__Record set__.
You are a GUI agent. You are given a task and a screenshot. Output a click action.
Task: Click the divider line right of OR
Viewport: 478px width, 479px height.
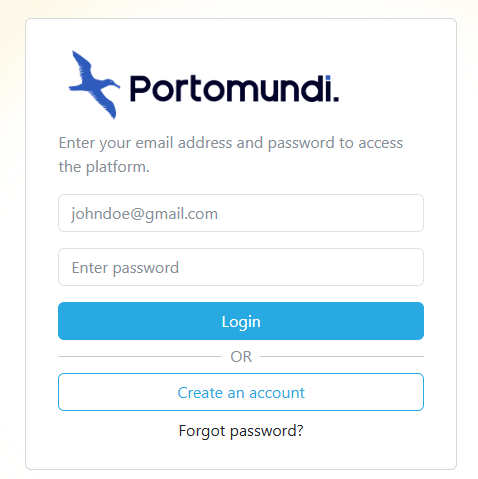point(342,356)
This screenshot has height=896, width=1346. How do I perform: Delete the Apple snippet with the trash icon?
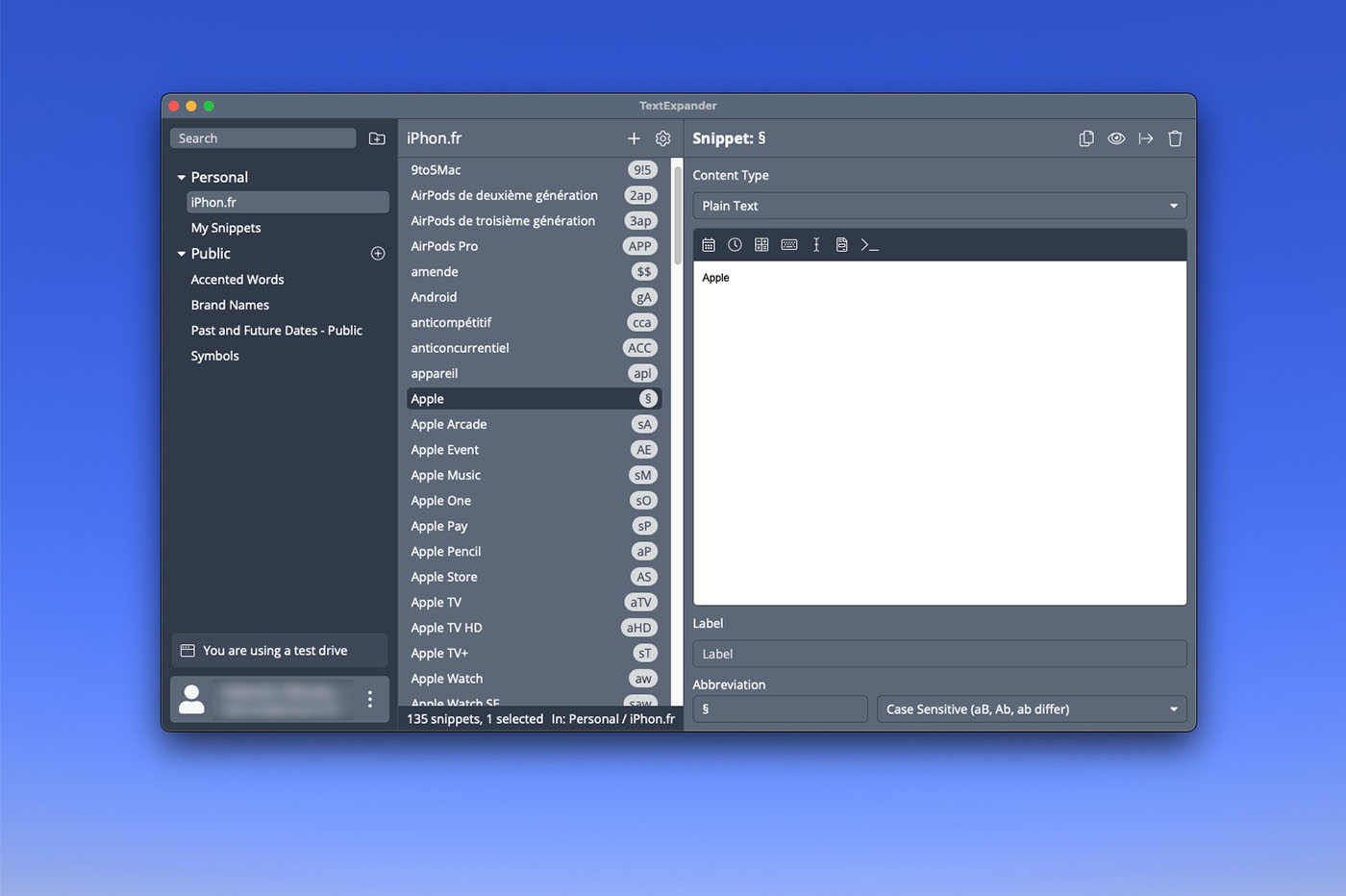[x=1174, y=138]
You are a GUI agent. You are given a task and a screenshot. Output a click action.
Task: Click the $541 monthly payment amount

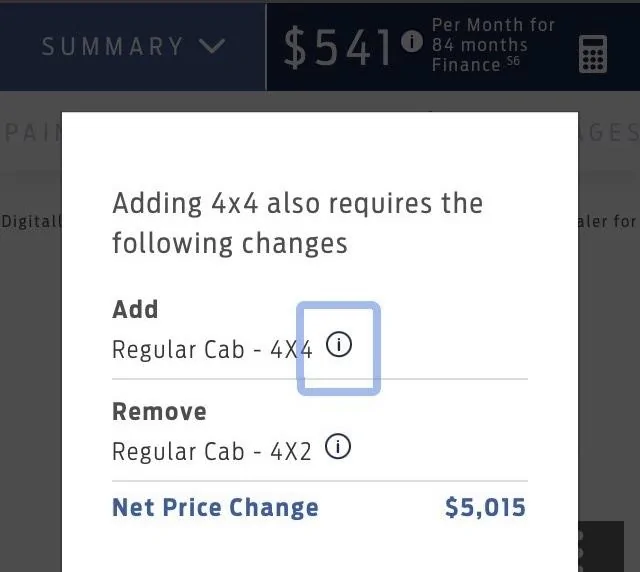click(x=339, y=48)
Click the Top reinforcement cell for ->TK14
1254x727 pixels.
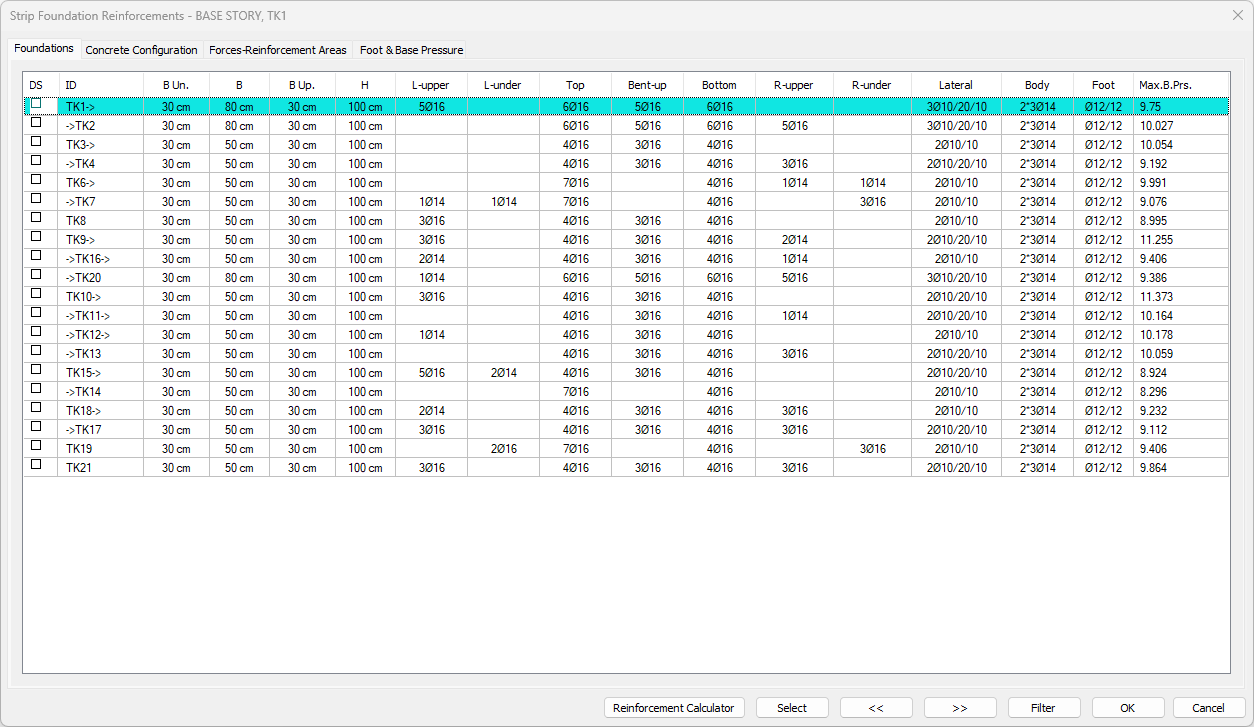coord(575,392)
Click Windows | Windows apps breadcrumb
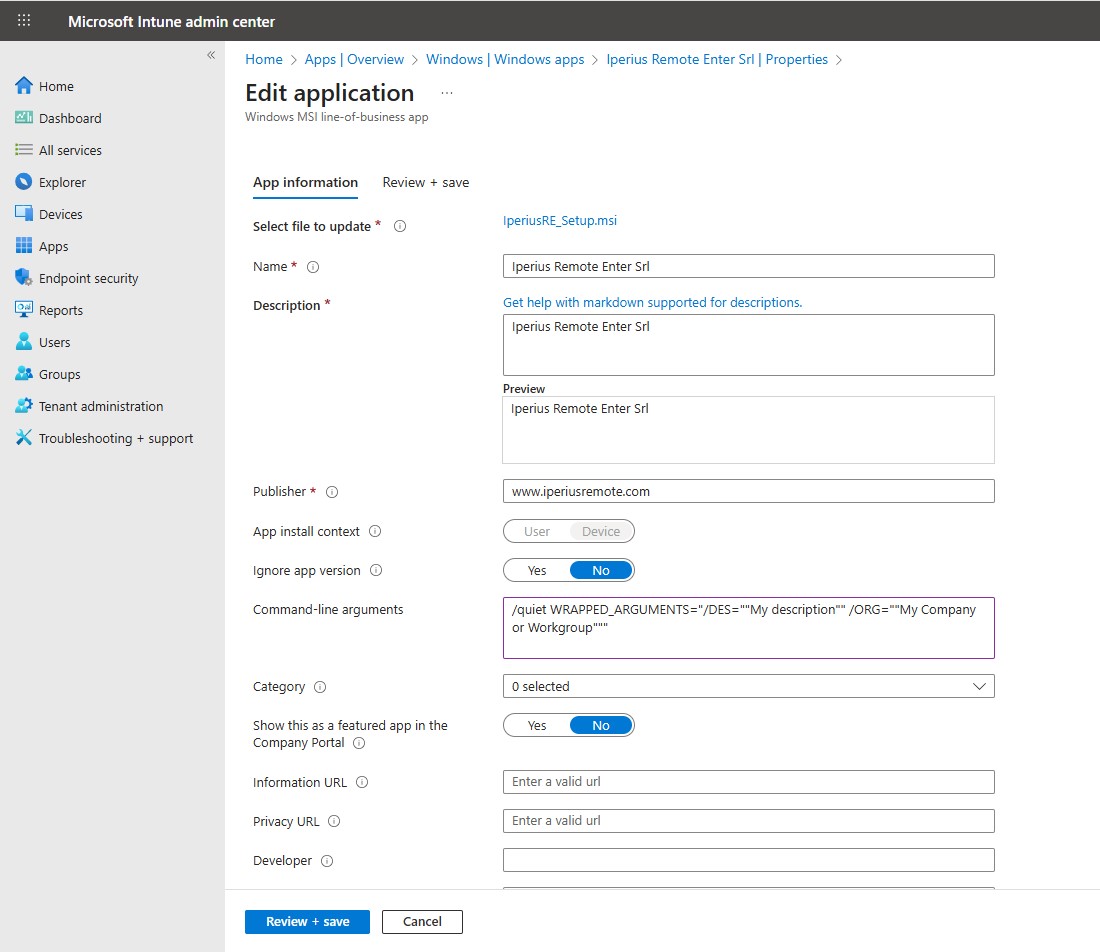 [x=505, y=59]
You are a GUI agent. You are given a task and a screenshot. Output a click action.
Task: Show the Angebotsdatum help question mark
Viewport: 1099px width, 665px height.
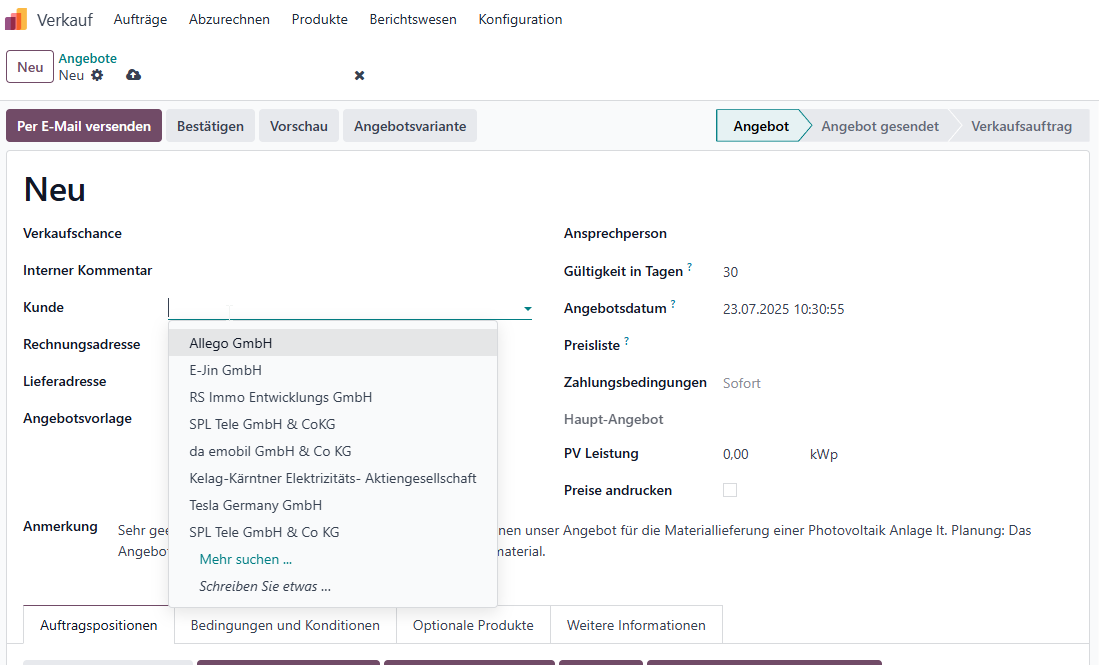coord(673,303)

__Exercise instructions__. The required output is every line of the data above, set down exactly and stripped of pictures.

__Exercise response__.
You are a GUI agent. You are given a task and a screenshot. Output a click action.
Task: Click the divider line right of OR
Viewport: 478px width, 479px height.
point(342,356)
This screenshot has height=896, width=1346. How do I perform: Delete the Apple snippet with the trash icon?
[x=1174, y=138]
You are a GUI agent. You are given a task and a screenshot. Output a click action.
Task: Click the $541 monthly payment amount

click(x=339, y=48)
Click the Top reinforcement cell for ->TK14
1254x727 pixels.
coord(575,392)
Click Windows | Windows apps breadcrumb
 [x=505, y=59]
You are a GUI agent. You are given a task and a screenshot. Output a click action.
Task: Show the Angebotsdatum help question mark
Viewport: 1099px width, 665px height.
coord(673,303)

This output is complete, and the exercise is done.